É conveniente que se diga: até 2030 mais de nove bilhões de pessoas vão habitar o planeta e precisarão comer todos os dias. Preocupada com isso, em 2013, foi lançada mundialmente pela FAO a seguinte campanha: “Comam insetos!”. Essa recomendação é para combater o problema de escassez de alimentos e de fontes de proteína animal. Não importa se são venenosos ou contenham outras substâncias tóxicas. Contudo, nossa preocupação é não sobrar vespas, abelhas, grilos, cupim, percevejos, gafanhotos e escorpiões para todos. Hoje em dia são quase um milhão de famintos no mundo. Um alerta! No Brasil, atacar esses insetos é crime ambiental, de acordo com a recente Portaria nº 444 do Ministério do Meio Ambiente.

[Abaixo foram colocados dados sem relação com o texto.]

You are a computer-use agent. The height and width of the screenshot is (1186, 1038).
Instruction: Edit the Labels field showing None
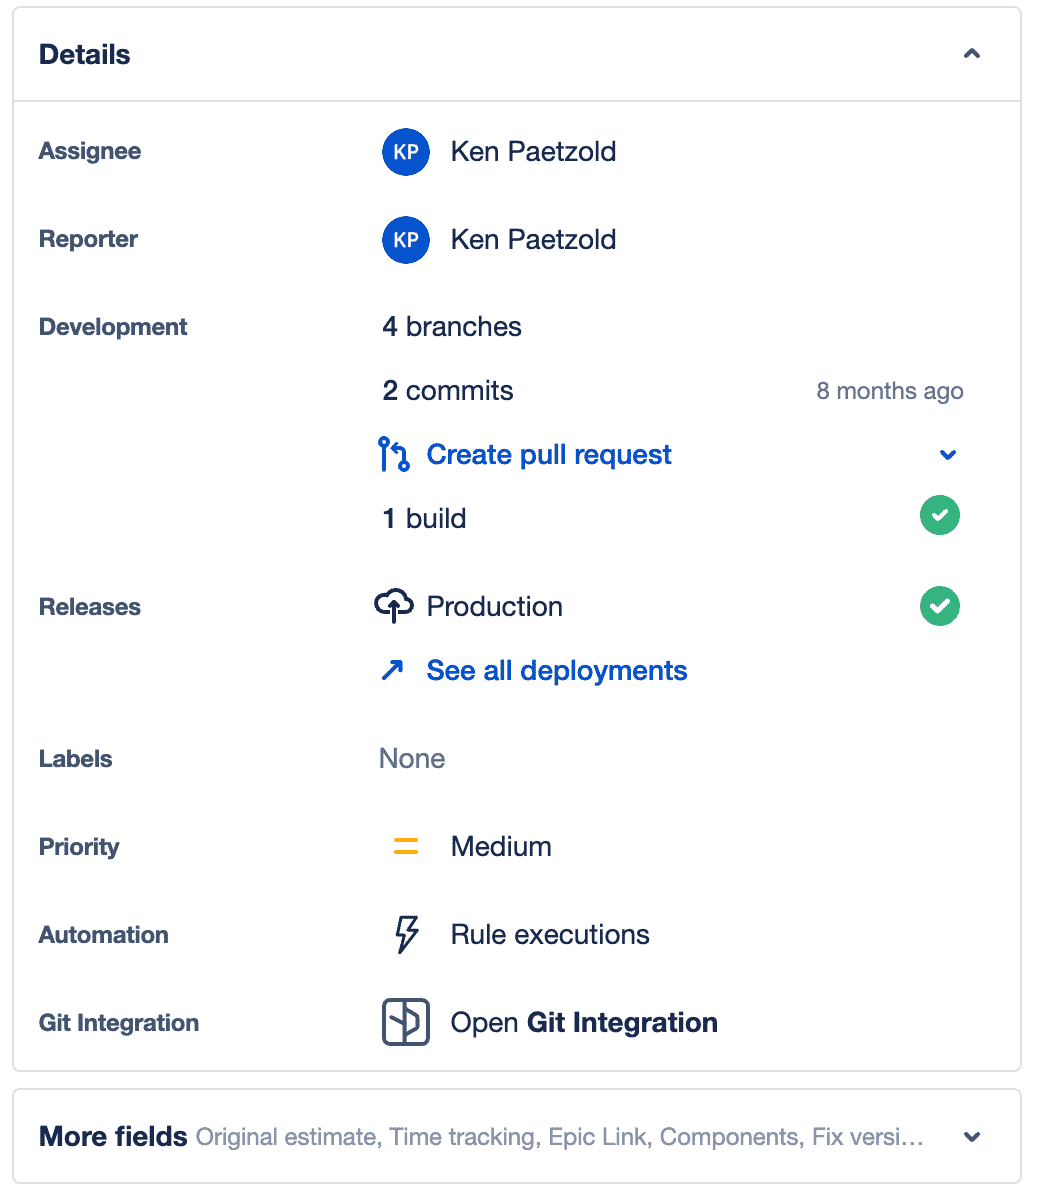(x=412, y=759)
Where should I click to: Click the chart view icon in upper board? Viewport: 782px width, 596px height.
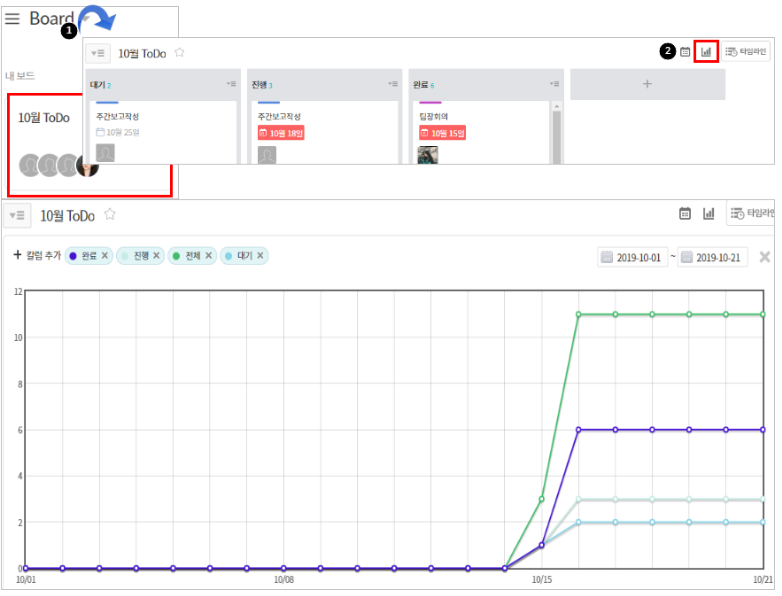(x=707, y=51)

Diante de tal cenário, a pergunta que não quer calar: esses ativistas, ecologistas e gente que tais, estariam preocupados com tantas criaturas famélicas? Seriam eles insensatos? Seriam eles “soldados” do exército de Stédile? Deus não criaria seres dotados das sementes da inteligência para serem beócios? Criaria? Se sim, só nos resta implorar aos céus e clamar: Senhor, tende piedade de nós, que plantamos e colhemos alimentos, chova ou faça sol, para saciar a fome dos filhos Teus! Nós, Senhor, seguimos teus ensinamentos, que é  produzir comida para quem tem fome, apesar dos fariseus que fazem de tudo para nos transformar em vilões e sempre culpados de alguma coisa.